CHARLESTON, W.Va.--Voters can expect Democratic acting Gov. Earl Ray Tomblin and Republican businessman Bill Maloney to talk a lot about jobs and who will be better at getting more of them in West Virginia.
Both men won decisive victories in their respective party's primary Saturday. Now they are gearing up for the Oct. 4 special gubernatorial election, for about a 14-month stint in the Governor's Office.
Early conversations with campaign and party officials suggest this could resemble the U.S. Senate race last year between then-Gov. Joe Manchin and Republican businessman John Raese.
Now, just as then, Republicans are planning to draw a contrast between their candidate, a businessman, and a "career politician." Tomblin has spent much of his life in politics and Maloney is making his first run for elected office.

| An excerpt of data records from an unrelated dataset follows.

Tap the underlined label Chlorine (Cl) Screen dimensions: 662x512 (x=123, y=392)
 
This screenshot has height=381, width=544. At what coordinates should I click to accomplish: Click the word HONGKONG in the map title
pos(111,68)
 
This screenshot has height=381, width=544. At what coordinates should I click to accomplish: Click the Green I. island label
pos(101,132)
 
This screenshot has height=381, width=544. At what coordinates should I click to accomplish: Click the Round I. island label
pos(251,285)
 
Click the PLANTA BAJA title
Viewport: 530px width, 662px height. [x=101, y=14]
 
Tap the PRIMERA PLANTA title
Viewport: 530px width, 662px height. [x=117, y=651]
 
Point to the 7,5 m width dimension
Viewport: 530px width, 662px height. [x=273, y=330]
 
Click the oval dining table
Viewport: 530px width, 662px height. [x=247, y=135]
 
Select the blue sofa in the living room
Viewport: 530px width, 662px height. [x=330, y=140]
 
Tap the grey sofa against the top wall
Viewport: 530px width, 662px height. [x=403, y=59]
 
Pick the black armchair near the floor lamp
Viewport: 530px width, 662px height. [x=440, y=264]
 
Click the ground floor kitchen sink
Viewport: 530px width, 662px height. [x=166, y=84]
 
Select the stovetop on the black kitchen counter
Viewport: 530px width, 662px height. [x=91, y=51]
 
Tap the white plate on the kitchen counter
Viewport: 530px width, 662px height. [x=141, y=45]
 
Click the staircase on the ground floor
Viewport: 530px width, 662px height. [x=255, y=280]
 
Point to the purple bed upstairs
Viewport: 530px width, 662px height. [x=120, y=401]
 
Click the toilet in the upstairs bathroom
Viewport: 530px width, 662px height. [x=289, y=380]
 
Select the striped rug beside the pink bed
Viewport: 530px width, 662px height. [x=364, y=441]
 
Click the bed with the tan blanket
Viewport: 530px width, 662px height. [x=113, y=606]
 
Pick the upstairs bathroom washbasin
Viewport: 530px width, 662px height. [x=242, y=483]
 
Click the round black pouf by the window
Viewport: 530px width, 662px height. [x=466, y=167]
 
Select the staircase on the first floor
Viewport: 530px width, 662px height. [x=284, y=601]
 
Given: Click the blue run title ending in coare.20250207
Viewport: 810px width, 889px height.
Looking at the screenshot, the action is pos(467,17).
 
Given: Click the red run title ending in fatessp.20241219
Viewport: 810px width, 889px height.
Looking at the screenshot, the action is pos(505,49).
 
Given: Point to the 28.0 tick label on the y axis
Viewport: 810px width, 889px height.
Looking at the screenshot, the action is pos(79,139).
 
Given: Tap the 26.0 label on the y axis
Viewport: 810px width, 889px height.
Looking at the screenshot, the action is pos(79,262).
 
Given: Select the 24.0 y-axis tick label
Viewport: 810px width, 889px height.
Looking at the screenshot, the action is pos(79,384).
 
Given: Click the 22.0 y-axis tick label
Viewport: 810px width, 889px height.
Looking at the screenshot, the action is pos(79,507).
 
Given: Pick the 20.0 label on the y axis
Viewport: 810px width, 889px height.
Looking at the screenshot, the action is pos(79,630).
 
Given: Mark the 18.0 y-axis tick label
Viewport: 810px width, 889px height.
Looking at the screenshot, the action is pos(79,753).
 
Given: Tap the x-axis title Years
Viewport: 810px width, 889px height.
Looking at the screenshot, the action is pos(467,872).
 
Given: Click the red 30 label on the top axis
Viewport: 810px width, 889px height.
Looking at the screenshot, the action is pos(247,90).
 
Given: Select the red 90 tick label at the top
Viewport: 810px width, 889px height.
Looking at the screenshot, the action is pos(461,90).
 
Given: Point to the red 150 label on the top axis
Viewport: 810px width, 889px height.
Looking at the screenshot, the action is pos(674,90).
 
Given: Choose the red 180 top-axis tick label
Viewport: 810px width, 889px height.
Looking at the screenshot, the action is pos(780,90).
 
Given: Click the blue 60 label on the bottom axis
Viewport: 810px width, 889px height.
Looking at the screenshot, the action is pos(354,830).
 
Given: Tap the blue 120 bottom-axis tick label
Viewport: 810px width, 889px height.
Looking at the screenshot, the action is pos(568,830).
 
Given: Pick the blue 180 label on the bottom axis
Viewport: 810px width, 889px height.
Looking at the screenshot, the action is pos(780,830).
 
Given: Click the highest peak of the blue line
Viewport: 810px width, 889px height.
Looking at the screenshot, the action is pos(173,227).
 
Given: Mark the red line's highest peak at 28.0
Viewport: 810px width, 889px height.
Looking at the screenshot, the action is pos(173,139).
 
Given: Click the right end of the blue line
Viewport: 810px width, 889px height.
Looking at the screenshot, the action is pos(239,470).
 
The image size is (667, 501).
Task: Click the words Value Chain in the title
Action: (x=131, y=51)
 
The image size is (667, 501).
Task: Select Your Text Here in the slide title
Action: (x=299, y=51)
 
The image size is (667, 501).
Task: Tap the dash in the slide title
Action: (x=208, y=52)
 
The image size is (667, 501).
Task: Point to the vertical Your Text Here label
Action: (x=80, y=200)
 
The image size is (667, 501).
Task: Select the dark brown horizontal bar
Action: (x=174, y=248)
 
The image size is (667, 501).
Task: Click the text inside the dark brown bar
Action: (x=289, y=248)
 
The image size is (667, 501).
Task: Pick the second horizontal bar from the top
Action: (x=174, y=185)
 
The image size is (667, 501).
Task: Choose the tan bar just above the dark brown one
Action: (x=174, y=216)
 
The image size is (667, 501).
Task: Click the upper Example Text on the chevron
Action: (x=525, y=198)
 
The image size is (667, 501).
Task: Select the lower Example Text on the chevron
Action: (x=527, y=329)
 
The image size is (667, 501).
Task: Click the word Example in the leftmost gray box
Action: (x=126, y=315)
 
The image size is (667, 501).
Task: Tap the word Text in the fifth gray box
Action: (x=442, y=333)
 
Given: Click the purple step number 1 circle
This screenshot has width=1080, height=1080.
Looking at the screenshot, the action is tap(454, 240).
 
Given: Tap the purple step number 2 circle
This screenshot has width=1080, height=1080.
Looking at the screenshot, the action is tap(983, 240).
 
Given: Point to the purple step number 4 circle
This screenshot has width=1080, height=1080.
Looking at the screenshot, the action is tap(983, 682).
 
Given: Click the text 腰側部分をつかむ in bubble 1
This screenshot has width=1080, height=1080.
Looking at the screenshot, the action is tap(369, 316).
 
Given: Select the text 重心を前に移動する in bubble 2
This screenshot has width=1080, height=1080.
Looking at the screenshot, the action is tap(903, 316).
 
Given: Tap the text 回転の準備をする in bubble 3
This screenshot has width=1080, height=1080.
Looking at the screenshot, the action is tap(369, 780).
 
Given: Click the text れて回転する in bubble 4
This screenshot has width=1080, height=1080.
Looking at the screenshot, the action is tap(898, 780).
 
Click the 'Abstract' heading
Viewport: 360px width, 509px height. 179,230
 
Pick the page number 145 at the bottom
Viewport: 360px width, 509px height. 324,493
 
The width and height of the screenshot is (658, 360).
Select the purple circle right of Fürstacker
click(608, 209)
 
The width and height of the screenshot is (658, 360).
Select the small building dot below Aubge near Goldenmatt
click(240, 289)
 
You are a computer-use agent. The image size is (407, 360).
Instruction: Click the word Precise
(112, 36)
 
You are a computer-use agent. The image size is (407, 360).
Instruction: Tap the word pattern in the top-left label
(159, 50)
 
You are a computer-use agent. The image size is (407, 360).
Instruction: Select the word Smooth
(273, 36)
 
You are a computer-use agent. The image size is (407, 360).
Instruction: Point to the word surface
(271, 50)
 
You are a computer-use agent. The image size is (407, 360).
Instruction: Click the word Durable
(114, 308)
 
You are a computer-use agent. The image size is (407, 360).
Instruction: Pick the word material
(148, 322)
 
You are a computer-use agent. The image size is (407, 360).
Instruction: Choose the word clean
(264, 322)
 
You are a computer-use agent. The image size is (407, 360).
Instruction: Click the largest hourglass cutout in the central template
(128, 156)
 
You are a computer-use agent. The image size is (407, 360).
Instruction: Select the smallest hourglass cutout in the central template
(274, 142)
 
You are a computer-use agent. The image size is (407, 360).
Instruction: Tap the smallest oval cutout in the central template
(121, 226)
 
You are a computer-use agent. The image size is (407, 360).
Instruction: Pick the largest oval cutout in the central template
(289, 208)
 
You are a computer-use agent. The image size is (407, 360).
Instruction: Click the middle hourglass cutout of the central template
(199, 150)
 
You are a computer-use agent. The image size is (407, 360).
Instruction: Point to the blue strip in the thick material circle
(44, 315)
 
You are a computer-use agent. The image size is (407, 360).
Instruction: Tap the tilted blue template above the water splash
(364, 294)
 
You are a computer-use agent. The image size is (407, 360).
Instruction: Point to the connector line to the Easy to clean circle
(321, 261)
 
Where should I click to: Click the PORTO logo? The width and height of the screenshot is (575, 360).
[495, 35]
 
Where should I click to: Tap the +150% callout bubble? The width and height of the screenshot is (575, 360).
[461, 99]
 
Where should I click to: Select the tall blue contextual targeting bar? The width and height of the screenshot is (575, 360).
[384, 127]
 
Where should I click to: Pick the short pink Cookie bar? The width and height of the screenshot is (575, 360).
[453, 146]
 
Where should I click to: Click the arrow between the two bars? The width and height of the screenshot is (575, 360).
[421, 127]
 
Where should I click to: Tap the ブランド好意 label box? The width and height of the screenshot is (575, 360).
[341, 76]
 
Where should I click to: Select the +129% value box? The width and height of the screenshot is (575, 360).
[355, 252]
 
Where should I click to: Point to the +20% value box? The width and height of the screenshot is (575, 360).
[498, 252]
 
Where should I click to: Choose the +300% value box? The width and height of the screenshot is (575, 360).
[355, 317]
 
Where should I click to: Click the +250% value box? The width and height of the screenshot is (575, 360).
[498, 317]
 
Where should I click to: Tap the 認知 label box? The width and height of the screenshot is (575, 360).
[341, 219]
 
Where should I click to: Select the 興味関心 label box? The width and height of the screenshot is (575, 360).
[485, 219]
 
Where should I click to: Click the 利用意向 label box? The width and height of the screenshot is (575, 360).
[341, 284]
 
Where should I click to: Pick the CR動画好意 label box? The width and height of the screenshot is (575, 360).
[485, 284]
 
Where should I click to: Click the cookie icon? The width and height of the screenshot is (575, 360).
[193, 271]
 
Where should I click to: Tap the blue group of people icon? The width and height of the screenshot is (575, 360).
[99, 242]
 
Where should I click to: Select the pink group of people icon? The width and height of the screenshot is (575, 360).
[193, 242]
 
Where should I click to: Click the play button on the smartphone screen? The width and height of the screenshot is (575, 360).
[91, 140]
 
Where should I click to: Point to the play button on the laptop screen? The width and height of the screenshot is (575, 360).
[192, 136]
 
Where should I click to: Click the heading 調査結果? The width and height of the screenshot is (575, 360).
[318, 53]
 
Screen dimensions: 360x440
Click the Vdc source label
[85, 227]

"Do we want some of the same old folks running the state or do we want new perspectives, new ideas and new people? Do we want a governor who is going to demand results from the government rather than be part of the same old Charleston scene?" Maloney campaign spokesman Matt Dabrowski said Sunday afternoon.
Now, just as then, Democrats are hoping West Virginia voters may find the Republican's positions too extreme for their tastes.
"I think we'll find Maloney has some ideas that are kind of out there," said Tomblin campaign spokesman Chris Stadelman.
That's a tactic Manchin's campaign used successfully against Raese.
Raese had suggested an expensive space-based laser defense system, for instance. But it's not clear yet what positions might be used against Maloney.
Now, just as then, Democrats are also hoping to paint their candidate as a fiscal conservative. Now, just as then, Republicans are arguing Democrats are to blame for the state's ills.
A key talking point from Republicans over the past few years has been how West Virginia remains at the bottom of so many lists — highlighting its low income, poor health and underperforming schools — after decades of Democratic control of the Legislature.
The Tomblin camp, in turn, is pointing out that Tomblin helped fix some of the long-term problems created by earlier generations of leaders by helping pay off massive unfunded liabilities. Tomblin is the state's longest-serving Senate president. By virtue of holding that title, he began acting as governor following the departure of Manchin for the U.S. Senate.
"I think Earl Ray Tomblin has a great track record of improving the state's condition, fiscally in particular," Stadelman said. "We've taken care a lot of long-standing issues while he's been in key positions."
Dabrowski replied, "I'd say, he's been up there almost 40 years, is he suggesting that he's part of the problem in Charleston despite being in a leadership position for 36 years?"
The Manchin-Raese, Maloney-Tomblin race isn't identical, of course.